Compared to the First World, Southeast Asia is less pretentious, thus more natural. Though the burden of looking cool, tough or sexy is creeping in, most people haven’t gotten the hang of this. Kids, especially, are just kids. Appearing suddenly at a kindergarten window this morning, I was greeted by a joyful barrage of “Con chào ông!” Basically, “Hello, grandpa!”
Down, then, with this relentless emphasis on appearance! Without makeup, Amish women are most beautiful, and their children angelic. In Harrisburg, I watched in awe as an Amish teenager made me a turkey sandwich. Such serenity or beauty was so rare.
Almost daily, we read about feral American teens attacking some helpless person. So narcissistic and stupid, some even upload evidence of their crime. Since the pettiest fame is the only meaning they have left, they resort to pranks and unprovoked violence. Selfies get old quick.
After four black coffees, I just had an epiphany! I haven’t been canceled for going on about Albert Bourla or Rochelle Wallensky, but for being, well, not as photogenic as Nguyen Qui Duc, Phong Bui or lê thi diem thúy! What’s up with the lower case, Thúy? As for Tyga, he’s in a league by himself.
A boy just walked in with a black and white striped outfit that accentuates his slimness. He’s carrying a male purse that looks just like a vintage radio. Dangling silvery earrings frame his unsmiling, porcelain like face, so delicate. Even alone, he’s afraid to fart, I’m sure. “Golden Orchid” it says on his back.
[Nguyen Qui Duc in Tam Đảo, as published in his New York Times obituary on 12/6/23]
[Phong Bui, editor of the Brooklyn Rail, as published in the New York Times on 11/1/15]
[lê thi diem thúy, as photographed by Random House]
[half-Vietnamese rapper, Tyga]
This reminded me of a moment at a short lived job years ago cutting grass and trimming with a sort of professional "lawn outfit". It was at a place called "Amish Acres", kind of an Amish theme park in the heart of Amish country. Touristy, it wasn't operated by the Amish.
Regardless, I'll never forget how stunningly pretty two Amish girls were when they happened to walk by on the public sidewalk adjacent to where I was trimming weeds, grass or thin air. It wasn't some lascivious moment, it was just impossible not to notice a particular beauty in basic "plainness" that I don't often see out in the devil's playground.

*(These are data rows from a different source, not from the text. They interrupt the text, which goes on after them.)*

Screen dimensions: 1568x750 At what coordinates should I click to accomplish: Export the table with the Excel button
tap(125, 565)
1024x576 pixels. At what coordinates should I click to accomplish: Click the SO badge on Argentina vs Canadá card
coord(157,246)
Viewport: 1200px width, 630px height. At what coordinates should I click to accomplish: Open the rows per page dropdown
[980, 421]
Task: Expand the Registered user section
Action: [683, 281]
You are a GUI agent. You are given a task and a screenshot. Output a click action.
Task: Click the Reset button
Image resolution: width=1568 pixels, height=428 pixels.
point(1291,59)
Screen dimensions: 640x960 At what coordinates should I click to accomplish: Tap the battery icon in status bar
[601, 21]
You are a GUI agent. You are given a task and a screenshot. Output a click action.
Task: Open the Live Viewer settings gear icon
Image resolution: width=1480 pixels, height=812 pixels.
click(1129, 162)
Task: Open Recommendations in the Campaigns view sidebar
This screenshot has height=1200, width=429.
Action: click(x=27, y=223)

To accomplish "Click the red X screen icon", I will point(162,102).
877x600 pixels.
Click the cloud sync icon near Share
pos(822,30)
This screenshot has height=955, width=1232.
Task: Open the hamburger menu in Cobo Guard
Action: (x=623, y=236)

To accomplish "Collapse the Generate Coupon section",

German model (and, later, singer for The Velvet Underground and for her own band) Nico was known as much for her extraordinary beauty as for her stern, icy, Teutonic voice. When she "wilted", she wilted with a vengeance. Unlike most formerly beautiful people, Nico never lifted a finger to try to hang onto her youthful good looks. The decades of heroin addiction and chain-smoking certainly had not helped her complexion.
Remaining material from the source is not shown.